Relative homology can be represented by a homology of quotient space? $H_*(X,Y) = H_*(X/Y)$?

Question

Let $X,Y$ be topological spaces, and $Y \subset X$. Let $X/Y$ be the quotient space by the relation $x \sim y$ iff $x=y$ or $x,y \in Y$. Then $H_*(X,Y) = H_*(X/Y)$ is true or not? Similarly $\pi_*(X,Y) = \pi_*(X/Y)$ is true?

Answer 1

As pointed out in the comments it is not true that $\pi_*(X,Y)$ and $\pi_*(X/Y)$ are isomorphic. Take $(D^n,S^{n-1})$. Then $\pi_k(D^n,S^{n-1})\cong\pi_{k-1}S^{n-1}$, since $\pi_lD^n=0$ for all $l$. On the other hand $D^n/S^{n-1}\cong S^n$. Take $n=2$. Then $$\pi_3(D^2,S^1)\cong \pi_2S^1=0$$ whilst $$\pi_3S^2\cong\mathbb{Z}.$$

Things are better with homology, although there are still restrictions. If the inclusion $Y\subseteq X$ is a cofibration, then the quotient map induces an isomorphism $$H_n(X,Y)\cong H_n(X/Y,\ast)=\widetilde H_n(X/Y)$$ for all $n\geq0$. It is sufficient that $Y\subset X$ is a cofibration, although not strictly necessary. For instance let $X\subseteq\mathbb{R}^2$ be the comb space and $Y=\{(0,1)\}$. Then $Y\subseteq X$ is not a cofibration, although $H_*(X,Y)$ and $H_*(X/Y)$ vanish identically.

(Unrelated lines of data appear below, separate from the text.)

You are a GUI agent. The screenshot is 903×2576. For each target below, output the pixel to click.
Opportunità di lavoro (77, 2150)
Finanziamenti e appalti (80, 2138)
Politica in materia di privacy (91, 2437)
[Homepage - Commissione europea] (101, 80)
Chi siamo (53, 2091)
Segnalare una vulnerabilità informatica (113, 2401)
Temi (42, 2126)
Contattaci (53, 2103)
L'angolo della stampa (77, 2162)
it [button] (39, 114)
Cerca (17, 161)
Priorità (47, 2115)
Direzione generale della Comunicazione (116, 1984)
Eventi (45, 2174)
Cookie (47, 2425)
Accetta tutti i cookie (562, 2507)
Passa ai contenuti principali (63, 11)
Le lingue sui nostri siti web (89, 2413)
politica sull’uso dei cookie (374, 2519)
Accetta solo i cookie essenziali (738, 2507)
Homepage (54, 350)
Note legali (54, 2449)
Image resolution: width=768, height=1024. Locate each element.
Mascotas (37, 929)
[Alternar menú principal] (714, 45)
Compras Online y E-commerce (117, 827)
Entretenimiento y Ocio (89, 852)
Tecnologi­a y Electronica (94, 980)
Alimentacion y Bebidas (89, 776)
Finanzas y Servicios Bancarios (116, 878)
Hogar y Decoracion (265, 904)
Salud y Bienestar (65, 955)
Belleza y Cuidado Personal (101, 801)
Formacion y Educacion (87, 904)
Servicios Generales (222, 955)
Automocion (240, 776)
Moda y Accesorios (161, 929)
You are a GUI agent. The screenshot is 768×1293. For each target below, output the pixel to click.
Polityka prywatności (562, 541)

On the other hand, the isomorhism in question can fail horrendously. Let $$X=\{1/n\mid n\in\mathbb{N}\}\cup \{0\}\subseteq\mathbb{R}$$ and equip it with the base point $0$. Write $\Sigma X$ for the unreduced suspension of $X$ and $\widetilde\Sigma X$ for the reduced suspension of $X$ obtained as the quotient space $\widetilde\Sigma X=\Sigma X/\{0\}\times I$. Note that $\widetilde\Sigma X$ is the infamous Hawaiian Earring, aka the shrinking wedge of circles.

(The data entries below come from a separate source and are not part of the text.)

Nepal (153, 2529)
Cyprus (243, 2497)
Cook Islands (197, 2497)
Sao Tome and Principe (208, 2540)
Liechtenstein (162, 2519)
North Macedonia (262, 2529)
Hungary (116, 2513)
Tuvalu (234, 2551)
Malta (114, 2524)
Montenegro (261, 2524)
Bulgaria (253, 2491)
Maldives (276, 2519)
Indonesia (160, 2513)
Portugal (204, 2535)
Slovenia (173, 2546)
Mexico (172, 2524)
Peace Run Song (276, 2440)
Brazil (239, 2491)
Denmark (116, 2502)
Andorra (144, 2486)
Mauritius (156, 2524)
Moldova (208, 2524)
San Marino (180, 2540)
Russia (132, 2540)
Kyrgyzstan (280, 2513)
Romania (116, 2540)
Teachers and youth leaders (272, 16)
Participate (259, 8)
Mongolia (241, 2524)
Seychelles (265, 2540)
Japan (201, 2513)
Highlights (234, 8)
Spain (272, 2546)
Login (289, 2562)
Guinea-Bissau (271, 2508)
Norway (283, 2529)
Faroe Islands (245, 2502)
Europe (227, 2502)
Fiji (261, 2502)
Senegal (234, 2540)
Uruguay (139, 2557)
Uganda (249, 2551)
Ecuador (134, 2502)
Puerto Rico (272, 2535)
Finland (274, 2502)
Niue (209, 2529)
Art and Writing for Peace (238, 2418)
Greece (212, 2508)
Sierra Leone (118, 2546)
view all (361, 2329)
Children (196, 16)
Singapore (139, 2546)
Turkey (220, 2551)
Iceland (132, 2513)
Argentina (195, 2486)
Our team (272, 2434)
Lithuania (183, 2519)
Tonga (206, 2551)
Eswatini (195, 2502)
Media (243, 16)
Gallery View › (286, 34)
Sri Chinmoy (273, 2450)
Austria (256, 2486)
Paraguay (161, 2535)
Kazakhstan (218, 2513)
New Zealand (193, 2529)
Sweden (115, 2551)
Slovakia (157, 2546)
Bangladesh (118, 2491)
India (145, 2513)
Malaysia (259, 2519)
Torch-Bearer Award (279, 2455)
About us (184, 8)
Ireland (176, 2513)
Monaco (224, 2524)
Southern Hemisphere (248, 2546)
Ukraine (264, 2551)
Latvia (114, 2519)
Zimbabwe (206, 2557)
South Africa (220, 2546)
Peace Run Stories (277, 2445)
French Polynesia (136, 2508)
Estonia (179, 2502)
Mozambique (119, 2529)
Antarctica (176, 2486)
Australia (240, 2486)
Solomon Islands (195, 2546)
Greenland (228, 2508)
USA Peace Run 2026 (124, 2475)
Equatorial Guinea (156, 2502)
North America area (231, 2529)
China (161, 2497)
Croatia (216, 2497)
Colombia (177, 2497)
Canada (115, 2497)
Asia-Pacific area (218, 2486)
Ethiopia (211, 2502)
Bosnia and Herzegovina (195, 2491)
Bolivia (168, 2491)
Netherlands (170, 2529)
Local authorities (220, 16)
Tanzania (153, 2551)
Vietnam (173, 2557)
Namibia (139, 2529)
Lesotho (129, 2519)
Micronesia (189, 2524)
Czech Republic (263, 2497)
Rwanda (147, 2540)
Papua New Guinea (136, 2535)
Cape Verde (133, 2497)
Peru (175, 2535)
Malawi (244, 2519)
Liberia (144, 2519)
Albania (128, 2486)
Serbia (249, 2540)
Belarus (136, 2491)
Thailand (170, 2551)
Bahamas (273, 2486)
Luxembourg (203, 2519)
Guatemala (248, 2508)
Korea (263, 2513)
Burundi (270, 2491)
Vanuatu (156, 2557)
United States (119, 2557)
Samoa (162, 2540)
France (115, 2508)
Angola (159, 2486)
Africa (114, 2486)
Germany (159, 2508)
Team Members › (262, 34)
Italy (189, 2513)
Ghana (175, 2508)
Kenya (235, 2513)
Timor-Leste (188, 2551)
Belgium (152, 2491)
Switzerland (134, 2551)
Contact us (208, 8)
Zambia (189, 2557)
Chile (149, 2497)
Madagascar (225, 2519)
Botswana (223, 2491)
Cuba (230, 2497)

Then $\Sigma X$ is path connected and it is known that $\pi_1(\Sigma X)$ is free on a countable infinite set of generatators. Thus $H_1(\Sigma X)$ is free abelian on countably many generators. Since $\{0\}\times I$ is contractible, the long exact sequence for the pair $(\Sigma X,\{0\}\times I)$ gives rise to an isomorphism $$H_1(\Sigma X)\cong H_1(\Sigma X,\{0\}\times I).$$ On the other hand, the first singular homology of the Hawaiian Earing $H_1(\widetilde\Sigma X)$ contains an uncountable number of copies of $\mathbb{Q}$.